Comment vont s’articuler vos actions avec celles du Bic ou de MedVallée ?
Ce seront aussi des bras armés de la Métropole. Nous allons coordonner nos actions en concertation. Chacun va avoir son champ d’activité et collaborer de manière transverse. D’ailleurs la CCI Héraut va aussi être un des principaux soutiens de l’agence. Avec ses compétences et sa gamme de service, elle aurait pu très bien voir la création de cette agence d’un mauvais œil.
Dans quelle mesure les entreprises vont-elles être associées au pilotage de l’agence ?
Une des particularités de cette agence c’est qu’elle disposera de quatre collèges. L’un d’eux disposera de représentants des entreprises. La Chambre de Métiers, la Chambre d’Agriculture, mais également la CPME, le Medef et autres réseaux professionnels, pourront être présents dans la gouvernance et le pilotage de l’agence dans une dynamique de co-développement. Les chefs d’entreprises pourront exposer leur point de vue sur les futurs dispositifs mis en place. Le collège des entreprises nommera lui-même ses représentants.
Les problématiques foncières seront-elles aussi abordées ?
Ces sujets seront sûrement évoqués sous l’angle de l’aménagement d’un territoire économique cohérent. Pour éviter que les intercommunalités se fassent concurrence sur des sujets thématiques, alors qu’elles pourraient travailler ensemble. Même s’il est primordial, le foncier ne sera pas au cœur de l’agence. Les collectivités restent très soucieuses de la maîtrise de l’avenir de leur propre foncier. L’idée n’est pas de préempter des terrains.

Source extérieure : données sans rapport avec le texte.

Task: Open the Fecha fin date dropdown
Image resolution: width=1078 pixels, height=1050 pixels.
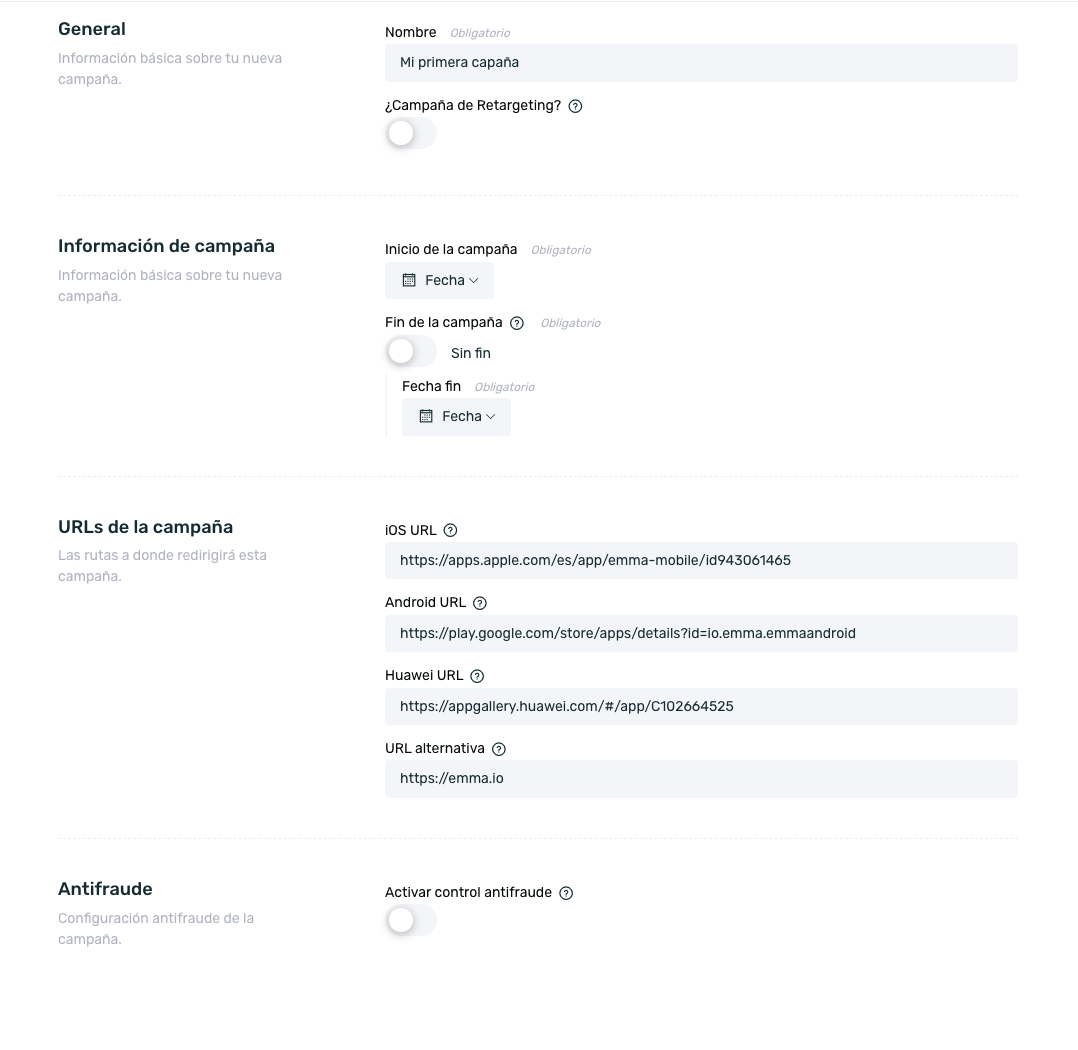Action: coord(456,417)
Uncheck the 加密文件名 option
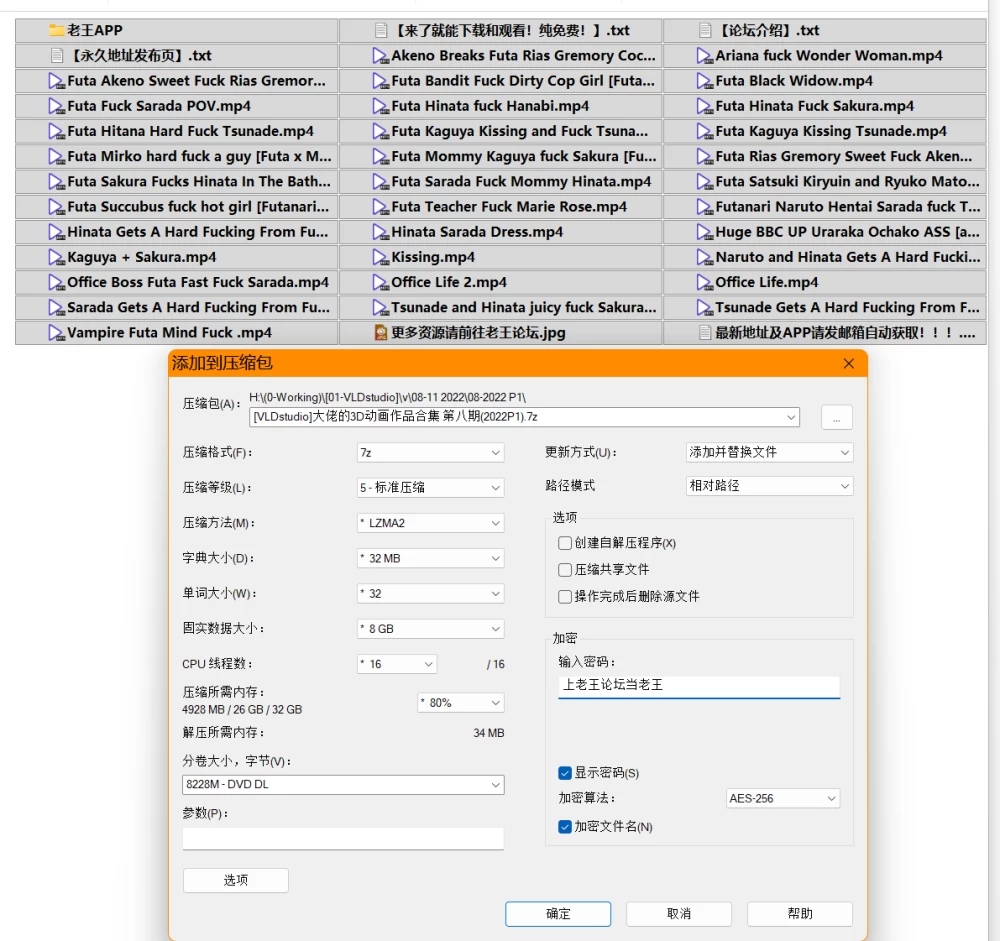Image resolution: width=1000 pixels, height=941 pixels. [x=564, y=827]
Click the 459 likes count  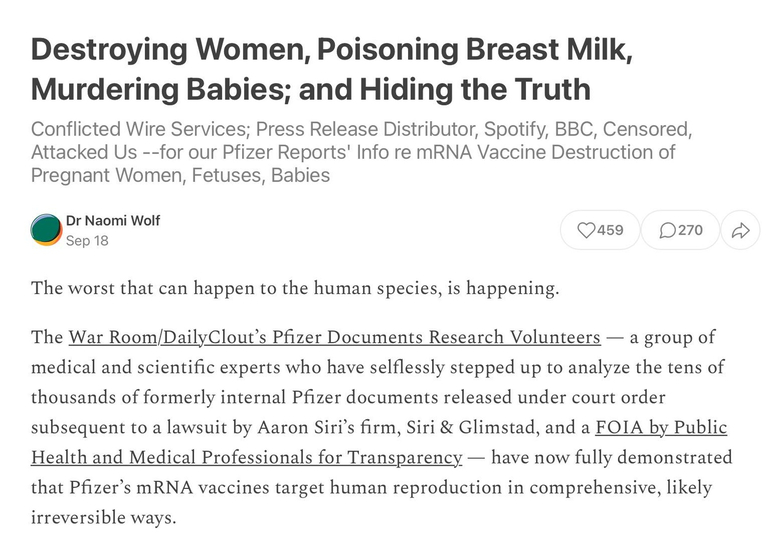[610, 230]

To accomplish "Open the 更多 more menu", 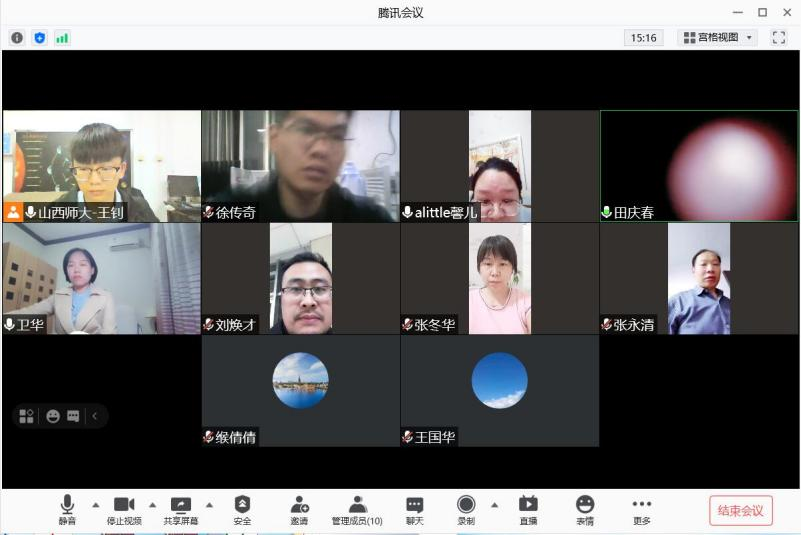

* Les dix membres fondateurs de l'agence de développement et des transitions : Montpellier Méditerranée Métropole, Région Occitanie, communautés d’agglomération Pays de l'Or ainsi que Sète Agglopôle Méditerranée et Hérault Méditerranée, représentées par l’agence d'attractivité Blue, communautés de communes du Pays de Lunel, du Grand Pic Saint-Loup, de la Vallée de l’Hérault, du Clermontais et du Lodévois et Larzac.